1.一种包含噬菌体基因组的组合物，其中所述噬菌体基因组源自选自由Abi 33、Abi49和Abi 147组成的组的噬菌体，并且其中所述噬菌体基因组包含编码包装相关的酶活性的一个或多个基因的破坏。

2.根据权利要求1所述的组合物，其中所述编码包装相关的酶活性的一个或多个基因包含terS基因、terL基因或者terS基因和terL基因两者。

3.根据权利要求1或2中任一项所述的组合物，其中所述编码包装相关的酶活性的一个或多个基因的所述破坏包含选自SEQ ID NO：1、SEQ ID NO：2或SEQ ID NO：3的核苷酸序列的缺失。

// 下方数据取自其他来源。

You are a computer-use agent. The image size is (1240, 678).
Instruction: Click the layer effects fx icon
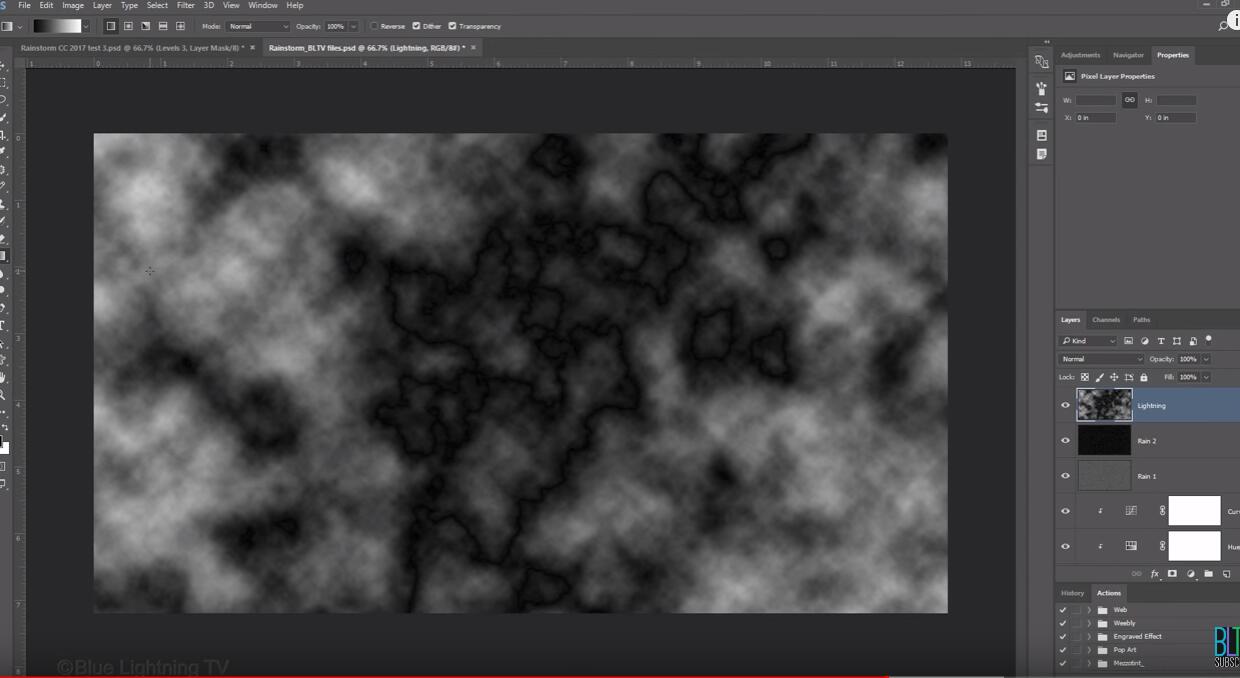[x=1154, y=574]
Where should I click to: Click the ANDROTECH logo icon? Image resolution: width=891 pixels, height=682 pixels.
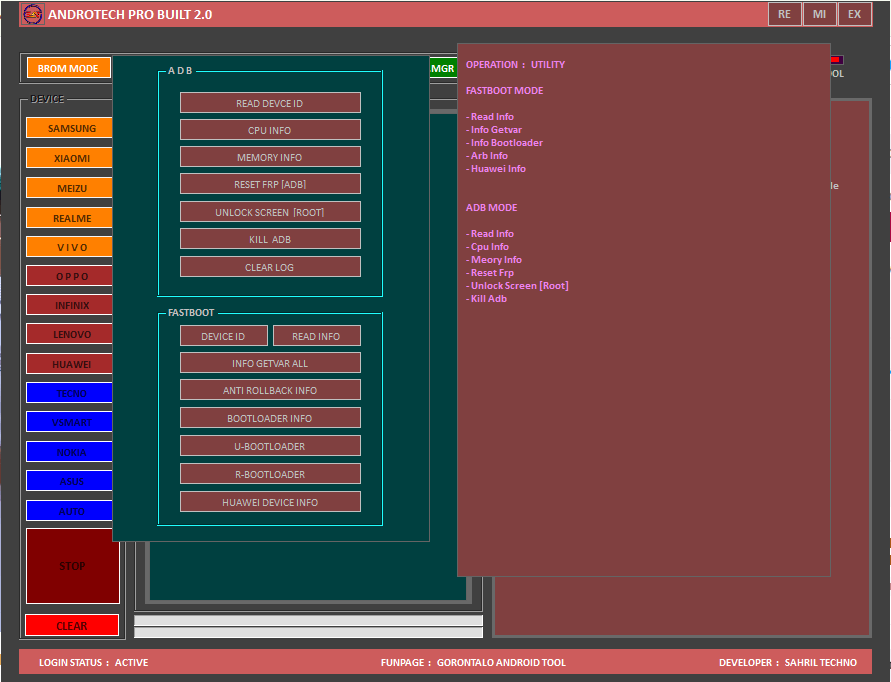click(x=33, y=14)
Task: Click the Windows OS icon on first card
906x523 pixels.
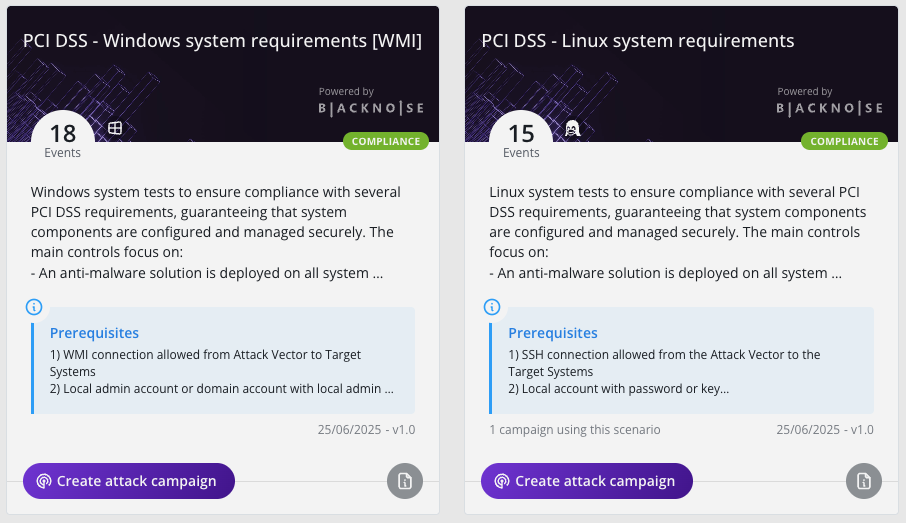Action: pyautogui.click(x=116, y=128)
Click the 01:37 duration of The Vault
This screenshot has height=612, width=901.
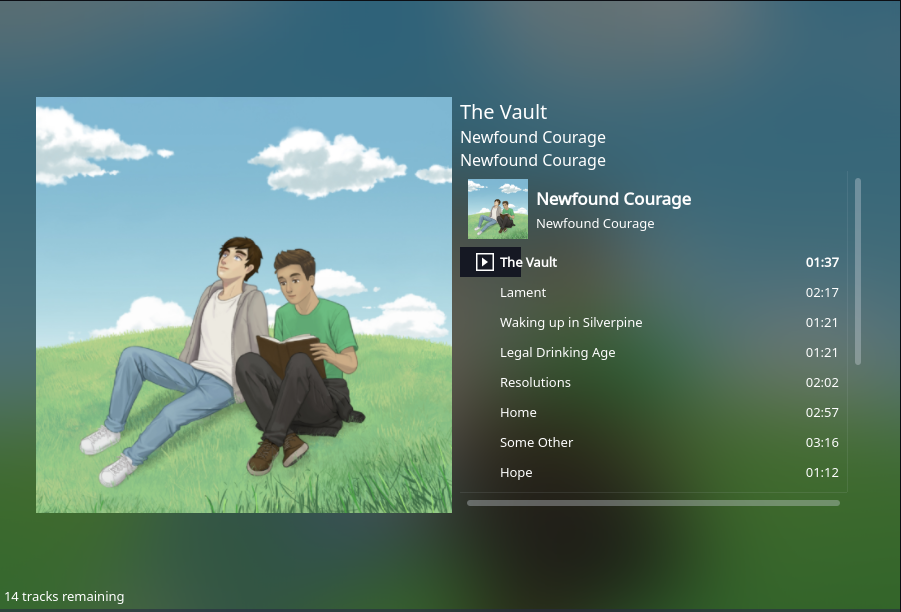pos(822,262)
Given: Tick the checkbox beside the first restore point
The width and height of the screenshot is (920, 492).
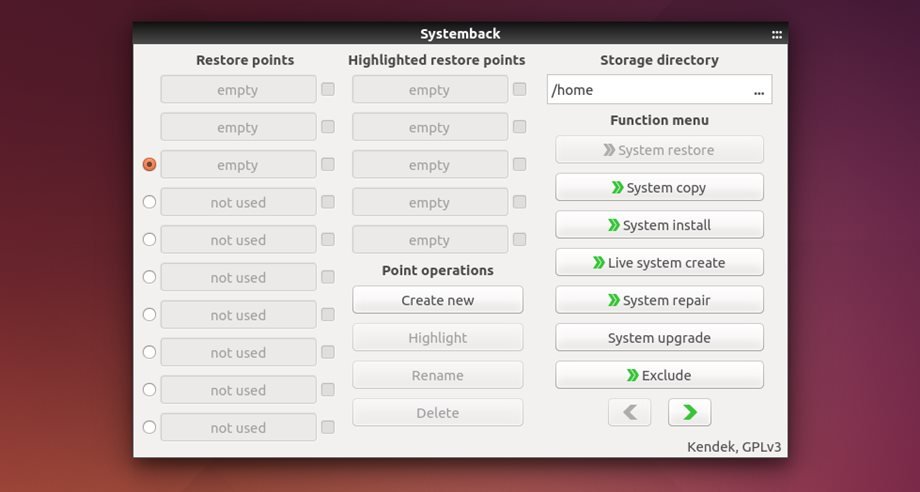Looking at the screenshot, I should (x=328, y=89).
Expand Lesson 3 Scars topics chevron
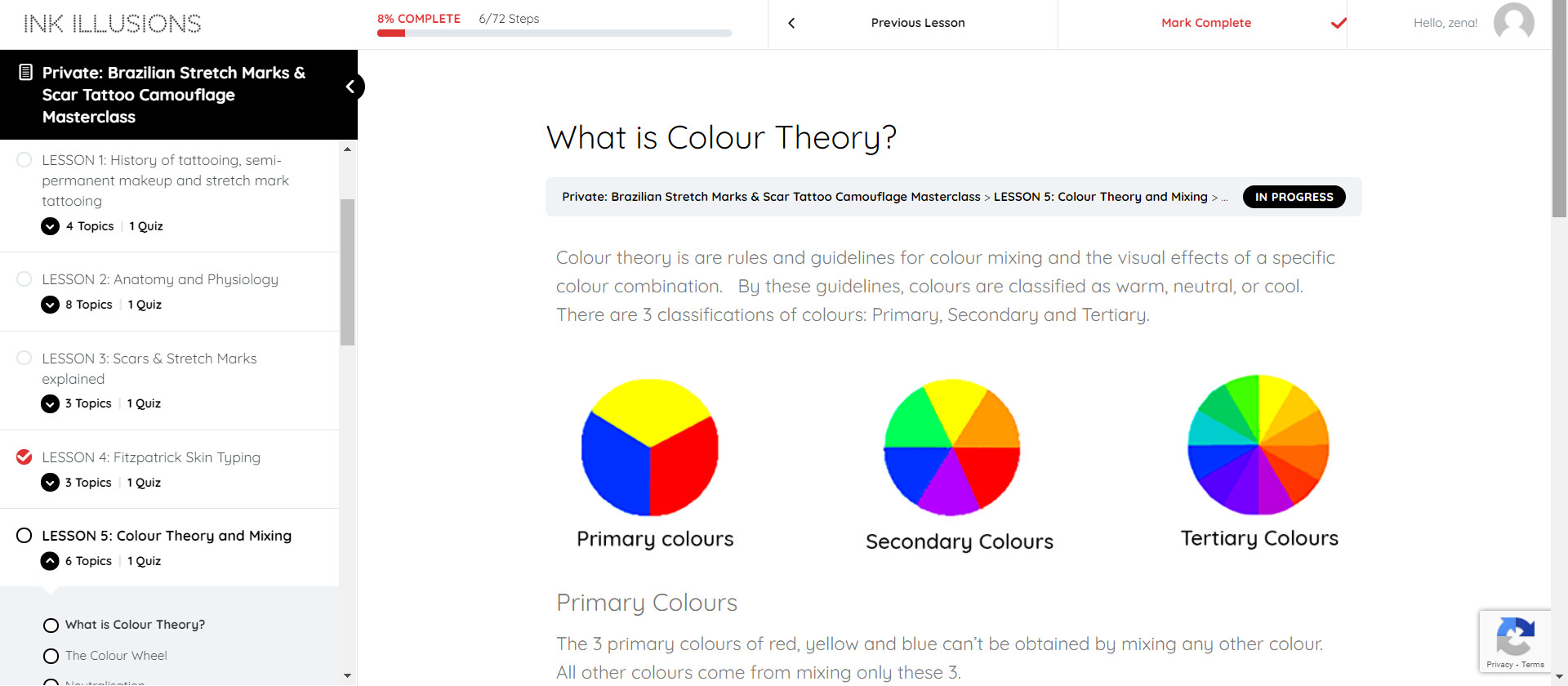1568x686 pixels. click(51, 403)
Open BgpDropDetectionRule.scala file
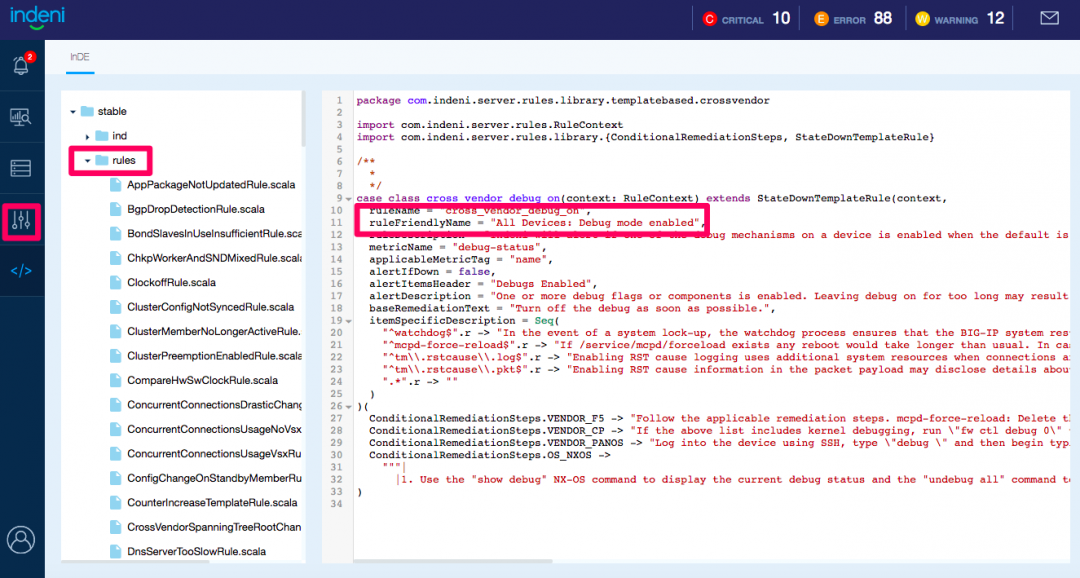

4.一种细菌细胞包装系统，其用于将包含报告基因的报告质粒包装在非复制型转导颗粒(NRTP)中，以引入鲍氏不动杆菌细胞中，所述包装系统包含：

-宿主鲍氏不动杆菌细胞；

-位于所述宿主鲍氏不动杆菌细胞内部的第一核酸构建体，所述第一核酸构建体包含具有编码包装相关的酶活性的一个或多个基因的破坏的噬菌体基因组，其中所述破坏阻止所述噬菌体基因组包装在所述NRTP中，并且其中所述噬菌体基因组选自由噬菌体Abi 33的基因组、噬菌体Abi 49的基因组和噬菌体147的基因组组成的组；和

-位于所述宿主鲍氏不动杆菌细胞内部并且与所述第一核酸构建体分离的第二核酸构建体，所述第二核酸构建体包含报告核酸分子，所述报告核酸分子包含报告基因和编码包装相关的酶活性的一个或多个基因，所述第二核酸构建体补足所述噬菌体基因组上的所述破坏并且促进将所述报告核酸分子的复制子包装在所述NRTP中。

5.根据权利要求4所述的细菌细胞包装系统，其中所述编码包装相关的酶活性的一个或多个基因包含terS基因、terL基因或者terS基因和terL基因两者。

6.根据权利要求4或5中任一项所述的细菌细胞包装系统，其中所述编码包装相关的酶活性的一个或多个基因的所述破坏包含选自SEQ ID NO：1、SEQ ID NO：2或SEQ ID NO：3的核苷酸序列的缺失。

7.根据权利要求4至6中任一项所述的细菌细胞包装系统，其中所述报告核酸分子包含选自SEQ ID NO：4、SEQ ID NO：5或SEQ ID NO：6的核苷酸序列。

8.一种使用根据权利要求4至7中任一项所述的细菌细胞包装系统产生非复制型转导颗粒(NRTP)的方法，其包括以下步骤：

a)诱导根据权利要求4至7中任一项所述的细菌细胞包装系统的裂解期，以及

b)使报告分子的所述复制子被包装以产生所述NRTP。

9.根据权利要求8所述的方法，其中所述编码包装相关的酶活性的一个或多个基因的所述破坏包含选自SEQ ID NO：1、SEQ ID NO：2或SEQ ID NO：3的核苷酸序列的缺失。

10.根据权利要求8或9中任一项所述的方法，其中所述报告核酸分子包含选自SEQ IDNO：4、SEQ ID NO：5或SEQ ID NO：6的核苷酸序列。

11.一种检测样品中的鲍氏不动杆菌的方法，其包括以下步骤：

a)向所述样品提供通过根据权利要求8至10中任一项所述的方法产生的源自噬菌体Abi33的NRTP、源自噬菌体Abi49的NRTP、源自噬菌体Abi147的NRTP或以上的任意组合；

b)为所述报告基因提供条件以产生可检测的信号；以及

c)检测存在或不存在所述可检测的信号，以提示存在或不存在鲍氏不动杆菌。

12.根据权利要求11所述的方法，其进一步包括在向所述样品提供NRTP之前或之后的步骤，所述步骤包括向所述样品提供抗微生物剂，以及检测存在或不存在所述可检测的信号以提示所述样品是否含有对所述抗微生物剂具有耐药性或敏感性的鲍氏不动杆菌。

13.根据权利要求11至12中任一项所述的方法，其中所述报告核酸分子包含选自SEQID NO：4、SEQ ID NO：5或SEQ ID NO：6的核苷酸序列。